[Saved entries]
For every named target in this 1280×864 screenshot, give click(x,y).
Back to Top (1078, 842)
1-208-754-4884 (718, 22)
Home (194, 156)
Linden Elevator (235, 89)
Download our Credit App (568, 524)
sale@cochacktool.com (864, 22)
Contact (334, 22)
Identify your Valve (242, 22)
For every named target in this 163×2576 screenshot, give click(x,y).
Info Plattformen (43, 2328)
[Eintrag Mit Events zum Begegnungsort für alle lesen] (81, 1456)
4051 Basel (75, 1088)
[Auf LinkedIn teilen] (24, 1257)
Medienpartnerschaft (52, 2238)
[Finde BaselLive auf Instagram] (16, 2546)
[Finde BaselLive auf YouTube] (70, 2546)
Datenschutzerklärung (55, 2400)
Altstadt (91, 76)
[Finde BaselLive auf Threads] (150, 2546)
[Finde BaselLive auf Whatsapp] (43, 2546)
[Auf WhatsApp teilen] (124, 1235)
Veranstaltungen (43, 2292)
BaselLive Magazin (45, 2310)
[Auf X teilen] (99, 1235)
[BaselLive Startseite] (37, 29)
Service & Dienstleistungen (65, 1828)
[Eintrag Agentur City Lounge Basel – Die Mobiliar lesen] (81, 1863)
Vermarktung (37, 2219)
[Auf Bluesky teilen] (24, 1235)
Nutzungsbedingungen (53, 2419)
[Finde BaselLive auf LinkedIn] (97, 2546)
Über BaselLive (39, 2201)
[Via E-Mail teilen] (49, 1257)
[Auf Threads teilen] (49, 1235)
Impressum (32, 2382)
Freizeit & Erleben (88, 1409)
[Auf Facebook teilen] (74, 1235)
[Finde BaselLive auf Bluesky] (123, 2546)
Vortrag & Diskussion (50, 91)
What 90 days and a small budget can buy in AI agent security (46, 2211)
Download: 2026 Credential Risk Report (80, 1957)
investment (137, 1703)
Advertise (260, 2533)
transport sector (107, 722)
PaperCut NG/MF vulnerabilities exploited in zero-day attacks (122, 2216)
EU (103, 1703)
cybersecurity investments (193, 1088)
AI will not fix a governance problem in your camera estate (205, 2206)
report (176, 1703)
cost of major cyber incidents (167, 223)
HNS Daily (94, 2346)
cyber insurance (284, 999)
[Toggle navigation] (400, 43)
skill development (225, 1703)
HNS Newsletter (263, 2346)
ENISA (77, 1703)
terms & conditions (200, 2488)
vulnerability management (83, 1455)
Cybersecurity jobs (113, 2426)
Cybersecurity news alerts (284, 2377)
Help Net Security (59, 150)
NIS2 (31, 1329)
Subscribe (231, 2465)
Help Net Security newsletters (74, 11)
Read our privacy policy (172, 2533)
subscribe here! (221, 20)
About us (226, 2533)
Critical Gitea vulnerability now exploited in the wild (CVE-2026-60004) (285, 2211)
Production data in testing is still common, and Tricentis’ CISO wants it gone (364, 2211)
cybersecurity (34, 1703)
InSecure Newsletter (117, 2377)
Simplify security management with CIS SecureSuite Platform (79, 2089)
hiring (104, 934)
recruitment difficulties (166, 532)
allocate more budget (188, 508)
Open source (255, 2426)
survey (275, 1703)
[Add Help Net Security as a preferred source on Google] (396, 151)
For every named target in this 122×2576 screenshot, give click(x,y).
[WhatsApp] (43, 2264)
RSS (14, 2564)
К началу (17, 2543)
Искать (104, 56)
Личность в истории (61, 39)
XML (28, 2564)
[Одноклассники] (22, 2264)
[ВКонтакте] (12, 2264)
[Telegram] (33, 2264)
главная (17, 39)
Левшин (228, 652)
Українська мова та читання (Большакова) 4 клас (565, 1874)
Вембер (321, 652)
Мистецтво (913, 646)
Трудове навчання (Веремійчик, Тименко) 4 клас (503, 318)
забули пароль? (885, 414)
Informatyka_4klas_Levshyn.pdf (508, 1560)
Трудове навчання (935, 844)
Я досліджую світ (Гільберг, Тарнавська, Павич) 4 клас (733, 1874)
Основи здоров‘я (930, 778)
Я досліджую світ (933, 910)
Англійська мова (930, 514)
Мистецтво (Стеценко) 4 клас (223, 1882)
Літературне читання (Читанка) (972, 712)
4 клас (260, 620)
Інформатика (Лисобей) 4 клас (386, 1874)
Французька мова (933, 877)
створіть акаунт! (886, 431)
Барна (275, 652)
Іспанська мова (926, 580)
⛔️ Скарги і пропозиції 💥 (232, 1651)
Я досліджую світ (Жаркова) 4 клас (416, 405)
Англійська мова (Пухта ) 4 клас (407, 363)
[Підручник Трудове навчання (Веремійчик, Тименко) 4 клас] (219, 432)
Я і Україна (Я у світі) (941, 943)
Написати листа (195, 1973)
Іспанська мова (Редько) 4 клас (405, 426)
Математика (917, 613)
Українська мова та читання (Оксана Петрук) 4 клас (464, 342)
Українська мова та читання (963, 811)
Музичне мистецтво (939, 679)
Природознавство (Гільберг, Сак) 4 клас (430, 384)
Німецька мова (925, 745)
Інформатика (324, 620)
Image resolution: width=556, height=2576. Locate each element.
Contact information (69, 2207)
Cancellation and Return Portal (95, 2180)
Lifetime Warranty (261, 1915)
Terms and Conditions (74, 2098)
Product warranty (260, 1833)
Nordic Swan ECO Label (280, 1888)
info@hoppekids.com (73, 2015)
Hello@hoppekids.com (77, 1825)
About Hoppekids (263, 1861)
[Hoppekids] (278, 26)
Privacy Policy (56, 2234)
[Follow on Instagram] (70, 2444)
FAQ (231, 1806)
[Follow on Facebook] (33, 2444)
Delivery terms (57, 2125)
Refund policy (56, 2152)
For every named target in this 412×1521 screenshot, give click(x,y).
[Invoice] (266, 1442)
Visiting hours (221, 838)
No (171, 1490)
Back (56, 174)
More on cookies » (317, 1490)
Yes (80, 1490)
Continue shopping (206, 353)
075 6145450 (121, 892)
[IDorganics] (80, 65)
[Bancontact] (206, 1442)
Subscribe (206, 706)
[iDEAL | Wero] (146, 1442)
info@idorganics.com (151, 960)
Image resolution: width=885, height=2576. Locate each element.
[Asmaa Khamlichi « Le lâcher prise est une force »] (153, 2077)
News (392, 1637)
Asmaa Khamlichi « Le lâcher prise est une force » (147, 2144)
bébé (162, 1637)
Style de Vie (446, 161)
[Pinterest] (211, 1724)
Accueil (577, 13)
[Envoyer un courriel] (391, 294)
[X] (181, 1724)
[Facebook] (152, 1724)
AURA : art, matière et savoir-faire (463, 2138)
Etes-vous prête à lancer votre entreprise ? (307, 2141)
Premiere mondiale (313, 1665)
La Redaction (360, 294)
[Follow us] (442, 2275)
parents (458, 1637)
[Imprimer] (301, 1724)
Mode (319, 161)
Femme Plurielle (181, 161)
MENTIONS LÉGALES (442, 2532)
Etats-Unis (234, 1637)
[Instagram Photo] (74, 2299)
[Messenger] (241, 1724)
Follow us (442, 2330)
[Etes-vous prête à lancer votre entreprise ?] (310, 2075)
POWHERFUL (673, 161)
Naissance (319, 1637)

- [ABOUT THIS TASK] Please retype, without any change, the line containing "[Facebook] (152, 1724)" and every line after it to the end of the entries above, and only those.

- [SOLUTION TO THIS TASK]
[Facebook] (152, 1724)
AURA : art, matière et savoir-faire (463, 2138)
Etes-vous prête à lancer votre entreprise ? (307, 2141)
Premiere mondiale (313, 1665)
La Redaction (360, 294)
[Follow us] (442, 2275)
parents (458, 1637)
[Imprimer] (301, 1724)
Mode (319, 161)
Femme Plurielle (181, 161)
MENTIONS LÉGALES (442, 2532)
Etats-Unis (234, 1637)
[Instagram Photo] (74, 2299)
[Messenger] (241, 1724)
Follow us (442, 2330)
[Etes-vous prête à lancer votre entreprise ?] (310, 2075)
POWHERFUL (673, 161)
Naissance (319, 1637)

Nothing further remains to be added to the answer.